▸ **TASK STATEMENT**:
Print only what runs from the line that includes "Given: Open the Options menu" to the end of the listing, word for word, and do not include any pictures.

▸ **EXCERPTED RECORDS**:
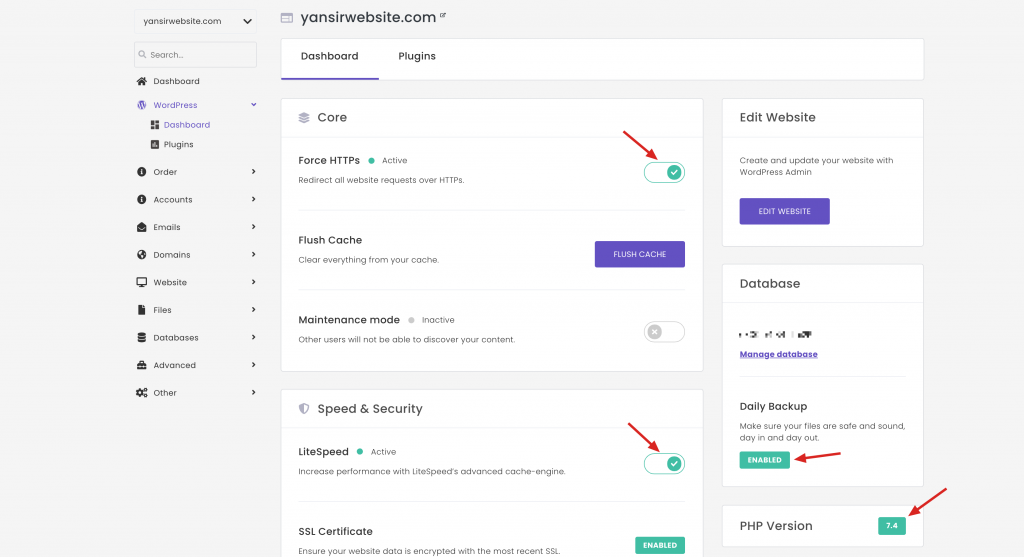Open the Manage database link
1024x557 pixels.
pos(778,354)
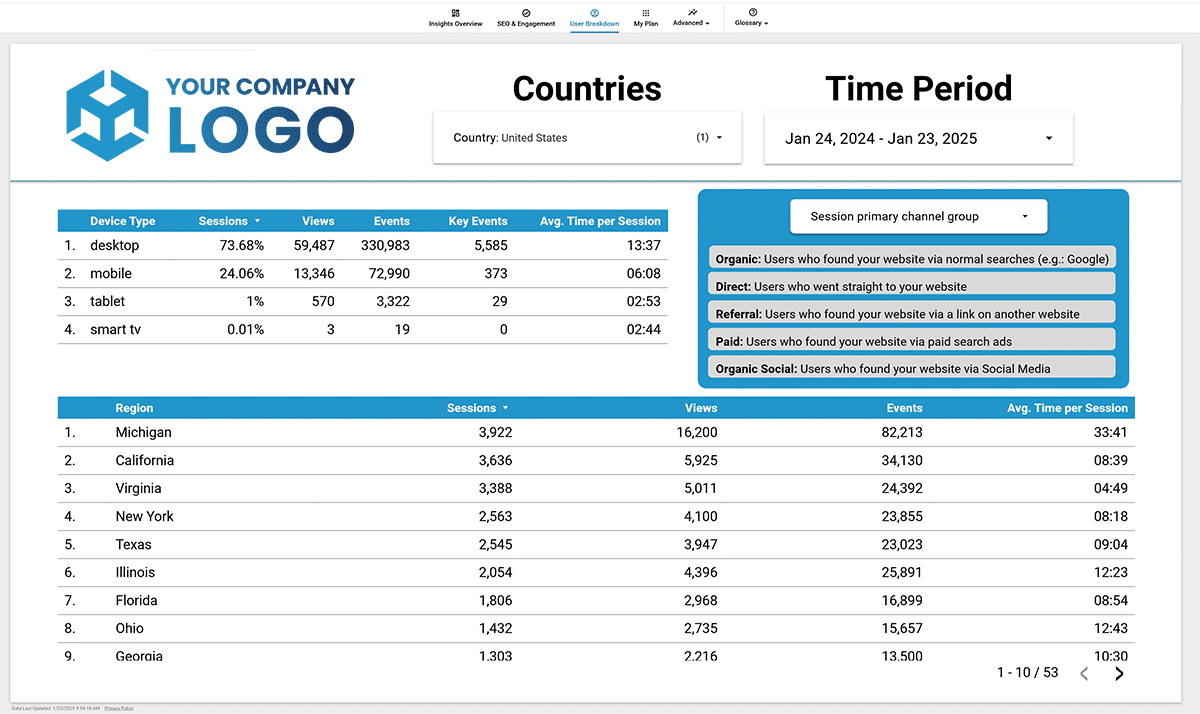Click the Advanced trend line icon
The width and height of the screenshot is (1200, 714).
click(692, 12)
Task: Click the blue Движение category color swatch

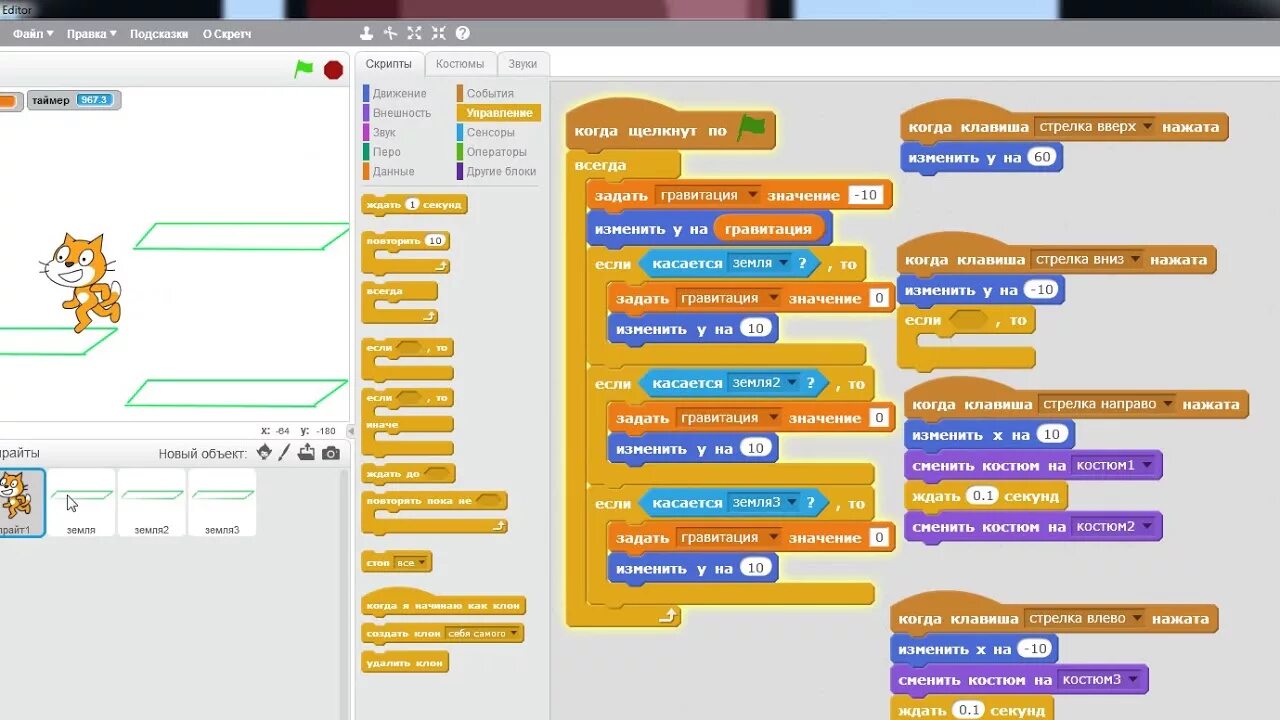Action: click(366, 93)
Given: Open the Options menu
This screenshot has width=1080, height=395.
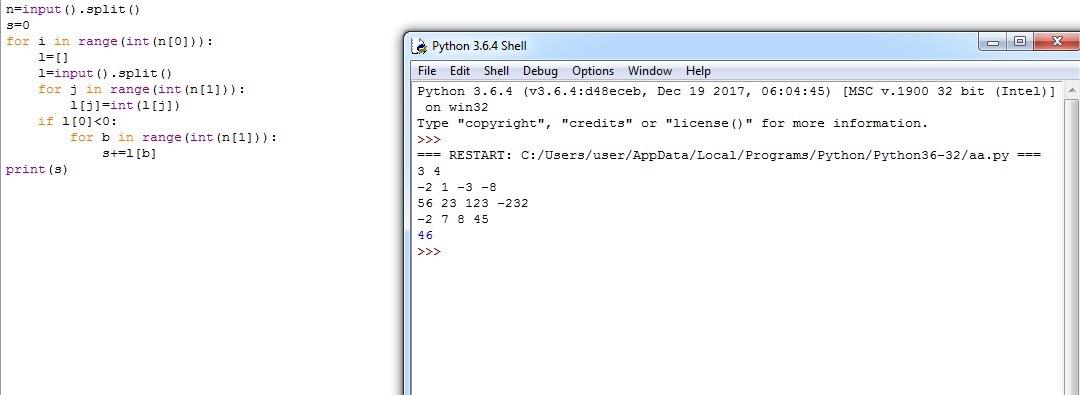Looking at the screenshot, I should coord(593,71).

▸ **SOLUTION TO THE EXERCISE**:
Given: Open the Options menu
This screenshot has width=1080, height=395.
Looking at the screenshot, I should coord(593,71).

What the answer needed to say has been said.